### STORED DATA
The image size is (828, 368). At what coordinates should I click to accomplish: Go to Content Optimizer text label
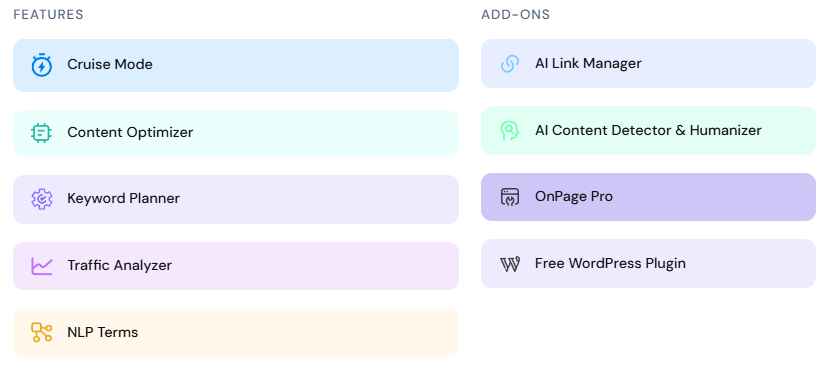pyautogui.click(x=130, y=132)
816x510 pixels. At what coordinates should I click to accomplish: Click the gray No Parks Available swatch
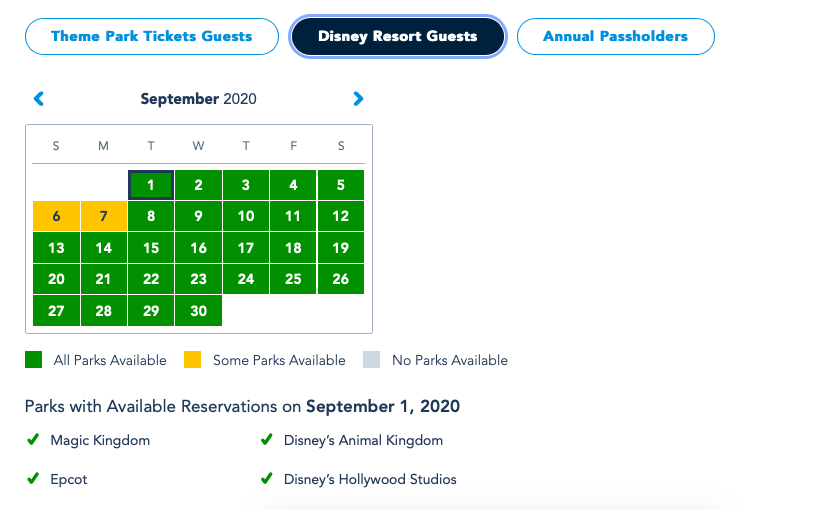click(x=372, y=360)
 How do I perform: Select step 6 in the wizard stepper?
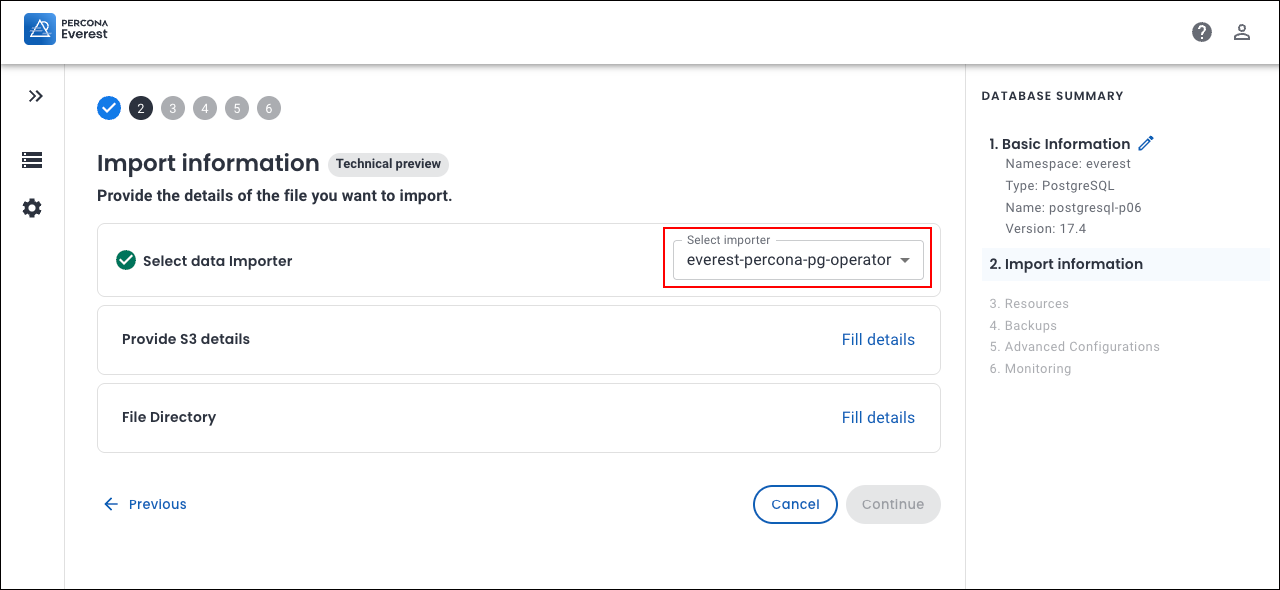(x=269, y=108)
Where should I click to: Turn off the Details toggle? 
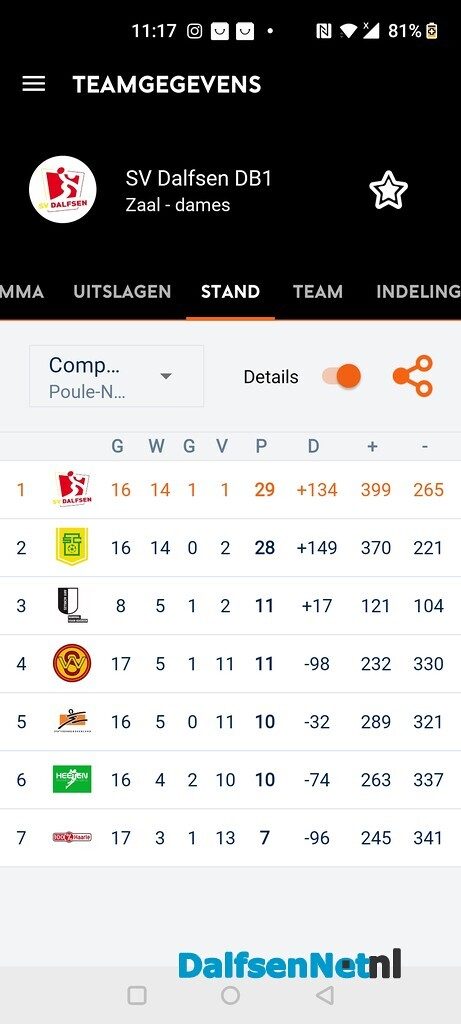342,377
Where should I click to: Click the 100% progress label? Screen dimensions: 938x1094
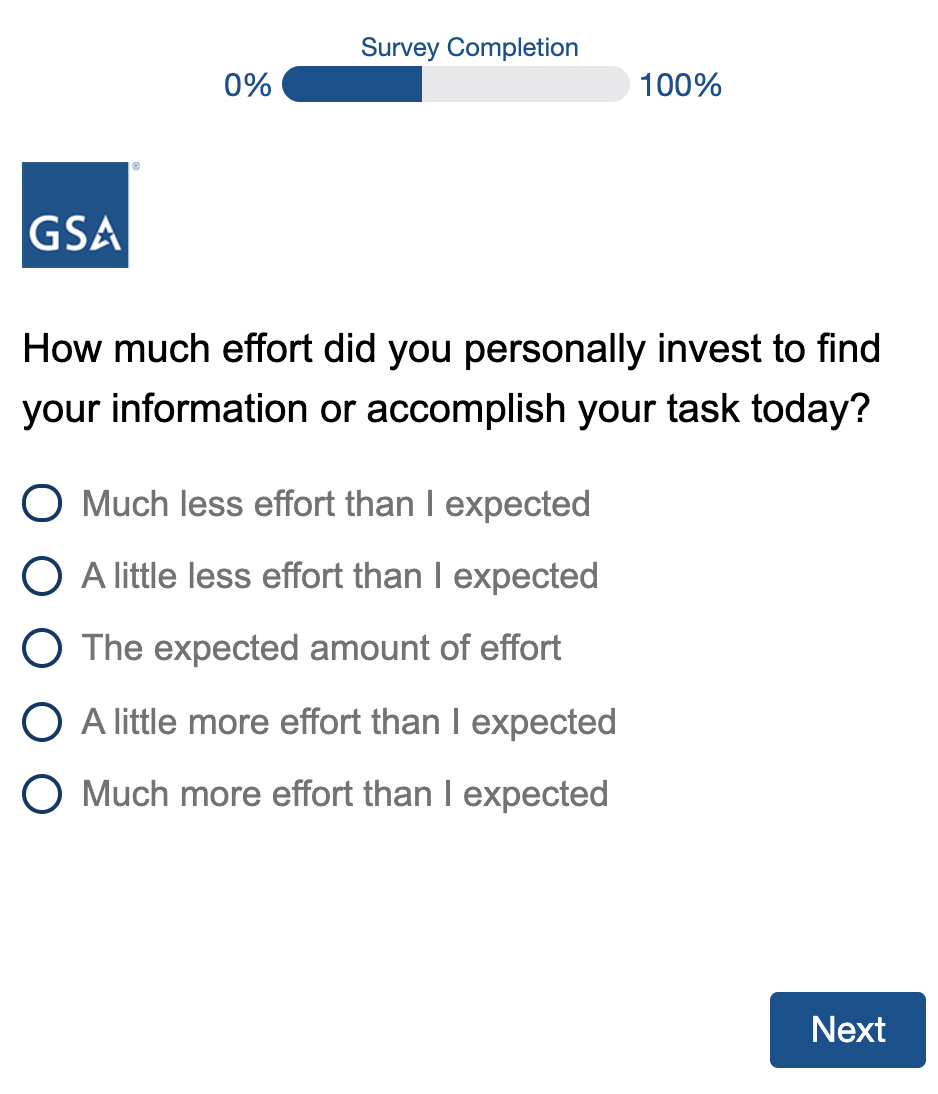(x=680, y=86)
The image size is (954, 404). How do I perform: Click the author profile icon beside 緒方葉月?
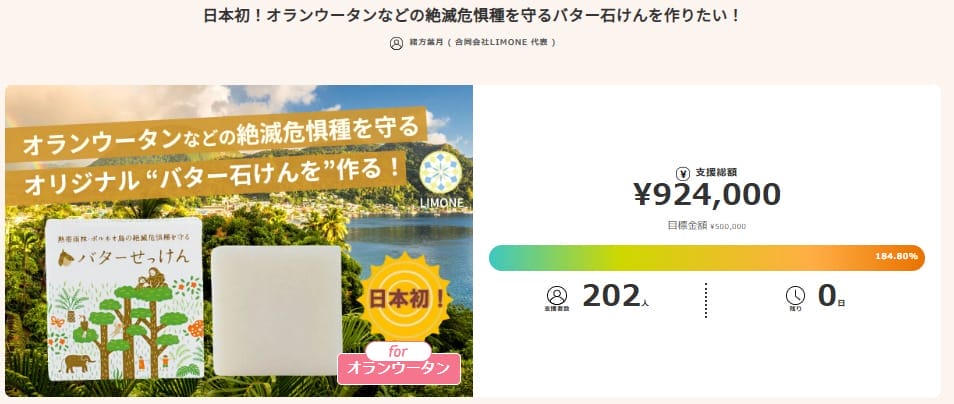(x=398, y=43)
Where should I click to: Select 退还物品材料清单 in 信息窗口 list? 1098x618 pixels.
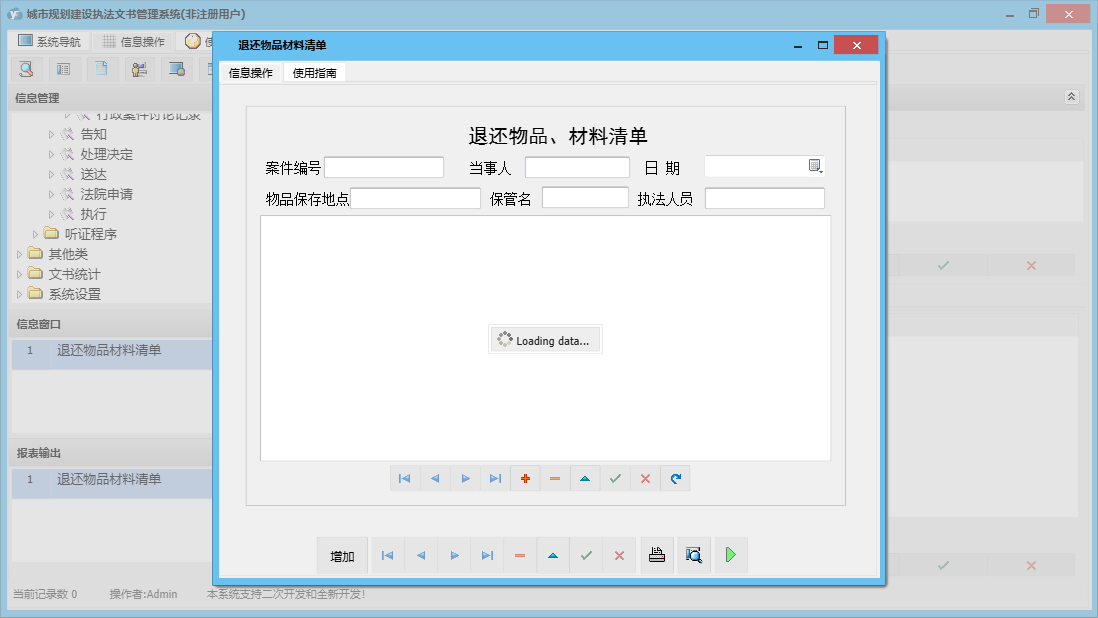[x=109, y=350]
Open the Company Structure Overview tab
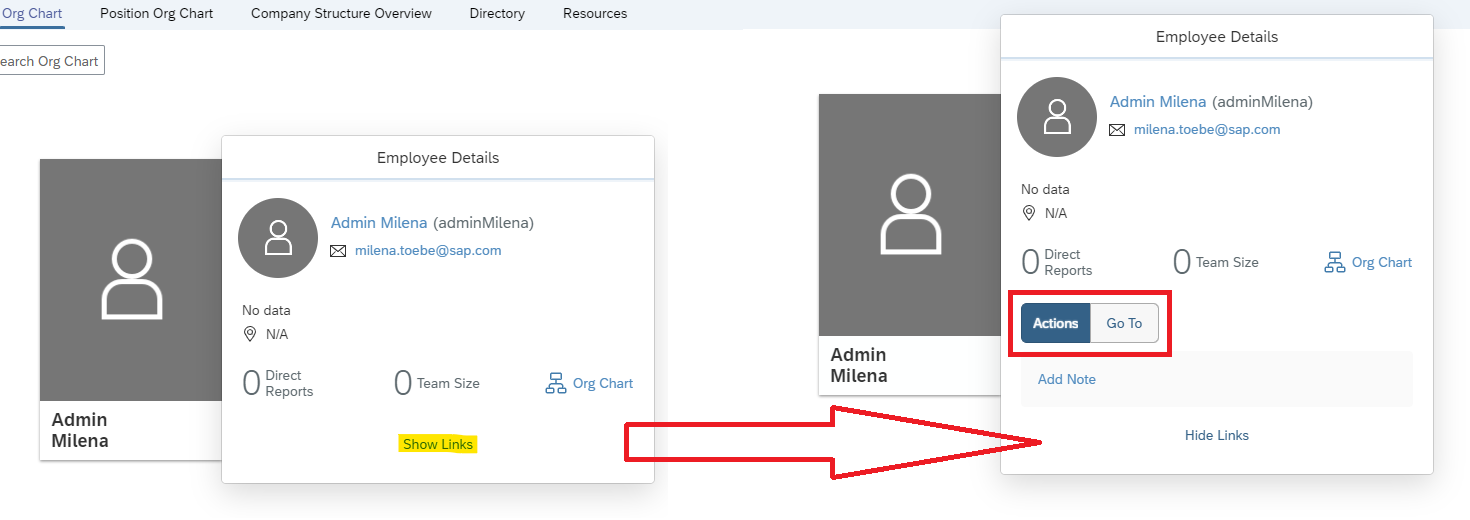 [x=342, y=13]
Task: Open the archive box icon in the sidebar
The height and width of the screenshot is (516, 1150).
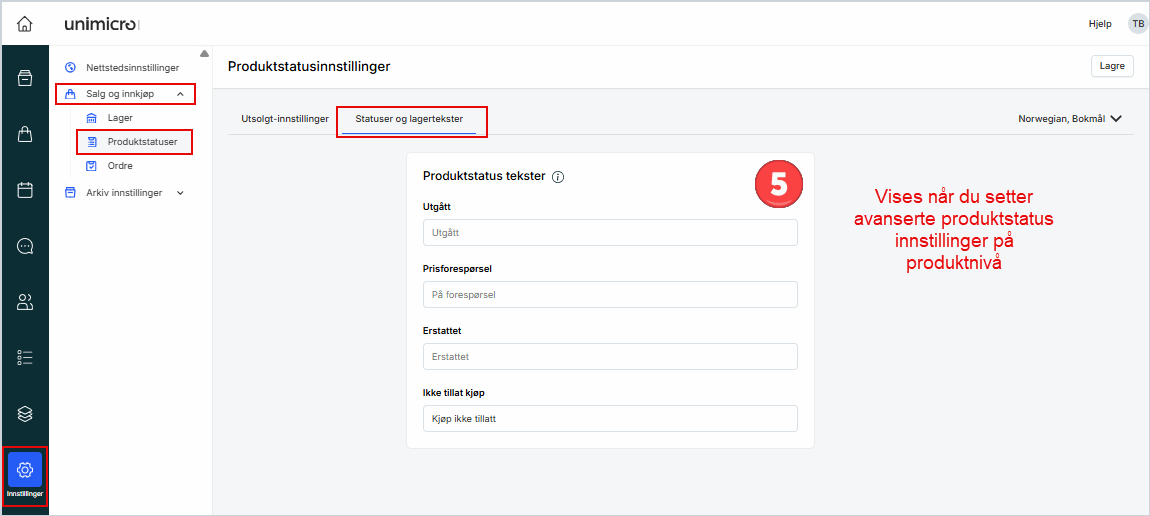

### ABOUT THIS EXERCISE
Pictures within the entries must not be reproduced; everything else is to be restated verbatim.

### THE ANSWER
The image size is (828, 368). At what coordinates should I click to accomplish: Go to Content Optimizer text label
pyautogui.click(x=130, y=132)
816x510 pixels. At what coordinates should I click to accomplish: Click the gray No Parks Available swatch
click(x=372, y=360)
 How do I perform: Select step 6 in the wizard stepper?
(x=269, y=108)
Where should I click to: Turn off the Details toggle? 
342,377
Where should I click to: Click the 100% progress label? Screen dimensions: 938x1094
(x=680, y=86)
The image size is (954, 404). How do I perform: Click the author profile icon beside 緒方葉月?
(x=398, y=43)
Where should I click to: Select 退还物品材料清单 in 信息窗口 list? 1098x618 pixels.
[x=109, y=350]
Open the Company Structure Overview tab
 [x=342, y=13]
Task: Open the archive box icon in the sidebar
The height and width of the screenshot is (516, 1150).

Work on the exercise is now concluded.